Sticky Matters: Dense attractive emulsions
Fluids and Materials Seminar
28th January 2021, 2:00 pm – 3:00 pm
Online seminar, Zoom link is sent to the fluids and materials seminar mailing list on Mondays.
Emulsions and related amorphous materials jam into a solid at a critical packing fraction where the droplets form long-lasting contacts. Processing and handling these soft solids efficiently requires a fundamental understanding of their mechanical properties.
The non-equilibrium jamming transition has been extensively studied in the context of a simple model system. The model consists of soft non-Brownian spheres that are placed in a (simulation) box and confined by an imposed stress. The resulting system has many features remiscent of an equilibrium phase transition, including a shear modulus that grows continuously as a power law above the critical packing fraction.
Numerical and theoretical studies of jamming have focused overwhelmingly on the case where the droplets are purely repulsive. This case is now fairly well understood. However, while it is possible to prepare purely repulsive emulsions in the lab, this is not the generic case. Researchers have implicitly assumed that the effect of attractions between droplets can be accounted for as a weak perturbation to the purely repulsive case. However, this assumption has not been tested.

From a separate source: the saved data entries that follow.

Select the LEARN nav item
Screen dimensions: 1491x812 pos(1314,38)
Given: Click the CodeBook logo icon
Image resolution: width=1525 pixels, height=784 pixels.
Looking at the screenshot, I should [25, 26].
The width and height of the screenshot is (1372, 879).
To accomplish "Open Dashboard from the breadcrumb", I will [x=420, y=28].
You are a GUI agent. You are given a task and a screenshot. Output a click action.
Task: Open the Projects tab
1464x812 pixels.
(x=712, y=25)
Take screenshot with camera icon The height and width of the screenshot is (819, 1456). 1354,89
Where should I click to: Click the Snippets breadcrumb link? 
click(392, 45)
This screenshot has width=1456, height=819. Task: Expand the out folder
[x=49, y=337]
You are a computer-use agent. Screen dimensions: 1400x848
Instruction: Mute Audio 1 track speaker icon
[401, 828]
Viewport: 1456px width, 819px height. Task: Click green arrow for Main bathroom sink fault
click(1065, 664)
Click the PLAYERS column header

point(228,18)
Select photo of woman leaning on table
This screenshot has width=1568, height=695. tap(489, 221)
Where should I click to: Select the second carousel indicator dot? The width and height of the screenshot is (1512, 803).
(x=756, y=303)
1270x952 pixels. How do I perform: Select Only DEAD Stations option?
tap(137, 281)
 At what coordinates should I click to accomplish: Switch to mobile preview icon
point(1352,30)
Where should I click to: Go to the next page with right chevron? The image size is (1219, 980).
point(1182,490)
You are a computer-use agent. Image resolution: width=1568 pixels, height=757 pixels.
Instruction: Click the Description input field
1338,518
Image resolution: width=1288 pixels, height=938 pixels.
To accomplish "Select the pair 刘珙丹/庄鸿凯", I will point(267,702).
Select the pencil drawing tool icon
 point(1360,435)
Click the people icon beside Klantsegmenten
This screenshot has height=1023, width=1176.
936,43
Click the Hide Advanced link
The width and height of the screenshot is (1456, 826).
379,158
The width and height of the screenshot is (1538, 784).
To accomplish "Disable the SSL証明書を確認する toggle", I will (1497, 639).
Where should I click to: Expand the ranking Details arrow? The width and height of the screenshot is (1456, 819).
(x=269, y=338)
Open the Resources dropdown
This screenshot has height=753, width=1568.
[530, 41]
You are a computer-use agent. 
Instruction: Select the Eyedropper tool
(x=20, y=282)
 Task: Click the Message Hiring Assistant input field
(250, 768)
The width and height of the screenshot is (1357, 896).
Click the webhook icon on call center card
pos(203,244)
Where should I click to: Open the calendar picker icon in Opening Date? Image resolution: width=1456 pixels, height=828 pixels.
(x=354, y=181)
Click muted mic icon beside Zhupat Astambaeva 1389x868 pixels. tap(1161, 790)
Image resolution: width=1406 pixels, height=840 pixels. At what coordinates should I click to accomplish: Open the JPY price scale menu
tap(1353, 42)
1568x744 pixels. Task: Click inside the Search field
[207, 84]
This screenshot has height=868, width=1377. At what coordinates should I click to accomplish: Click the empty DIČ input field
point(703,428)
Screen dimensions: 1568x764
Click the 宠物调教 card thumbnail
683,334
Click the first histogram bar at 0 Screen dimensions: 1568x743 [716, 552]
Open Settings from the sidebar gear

I will report the results of a numerical study of "sticky jamming," i.e. systems of repulsive spheres inside a sticky shell. Using techniques from percolation theory, I will show how attraction pushes the jamming transition to lower packing fractions. More importantly, attraction changes the character of the jamming transition -- while repulsive jamming is a first order percolation transition, sticky jamming is continuous. Finally, I will show how stickiness alters the shear modulus. Using critical scaling analysis, I will identify the critical exponents that characterize the sticky jamming transition.